No puede sorprender aquí la mención musical. En su pequeño libro Alegría de la Tierra, don Mario, al desarrollar su ensayo Una taza de café, nos recuerda que así como el cacao fue en la época colonial el soporte económico de los mantuanos, los señores del poder criollo ligado a la Corona española, “el mestizo café va a ser el fruto republicano por excelencia (…) y con el café apareció la música”, nuestra música, “románticas melodías del cuarteto de Juan Manuel Olivares, Francisco Velázquez y los dos Carreños”; es decir, la Independencia se va haciendo a lomo de caballo , siembra de café y canciones con color de patria nueva.
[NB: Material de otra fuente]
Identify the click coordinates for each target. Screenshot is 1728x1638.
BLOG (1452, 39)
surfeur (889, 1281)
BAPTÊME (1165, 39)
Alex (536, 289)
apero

MUSA PARA TODOS LOS GUSTOS
Aquel genésico ambiente de música y café y sorda rebeldía en la quietud inconforme de los cafetales que puja en la agonizante posesión de la bemba borbónica, es lo que intenta mostrar el compositor popular venezolano Hugo Blanco en su canción Moliendo Café; la nueva sociedad en dolor de parto va surgiendo con el florecimiento del café en la montaña, cuyos menguados restos pinta para nuestra época la compositora Conny Méndez en su poema canción Tierruca; la montaña, los Andes, lo que también ve al bajar de Escuque a Valera Laín Sánchez, heterónimo del querido poeta panandino Pedro Pablo Paredes: “…arriba, dominándolo todo, las ramas amparadoras de los bucares (…), más abajo, a buen cobijo de los rigores solares, verdeoscuro, en toda su lozanía, el cafetal”. Conny Méndez canta: “Florece en la montaña el cafetal, canta la paraulata y el turpial”. La montaña de nuestras serranías, la que con el mismo amor telúrico devela el compositor y musicólogo tachirense Luis Felipe Ramón y Rivera: “Andina es mi montaña/, mi tiple, mi ruana,/ son andinas las brisas/ que acarician mi piel,/ en las cumbres enhiestas/ florece la mañana/ y en la boca aldeana/ florece un sol también.” A lo que suma otro tachirense, el poeta Manuel Felipe Rugeles, hoy en el total olvido de los estudiosos y cultores de la poesía en Venezuela: “La jícara rebosante/ de olorosa y tibia miel/ tiembla en tus manos muchacha/ de ojos color de café./ Huele el cafetal en flor./ Muy pronto estarán las pomas/ maduras como el amor”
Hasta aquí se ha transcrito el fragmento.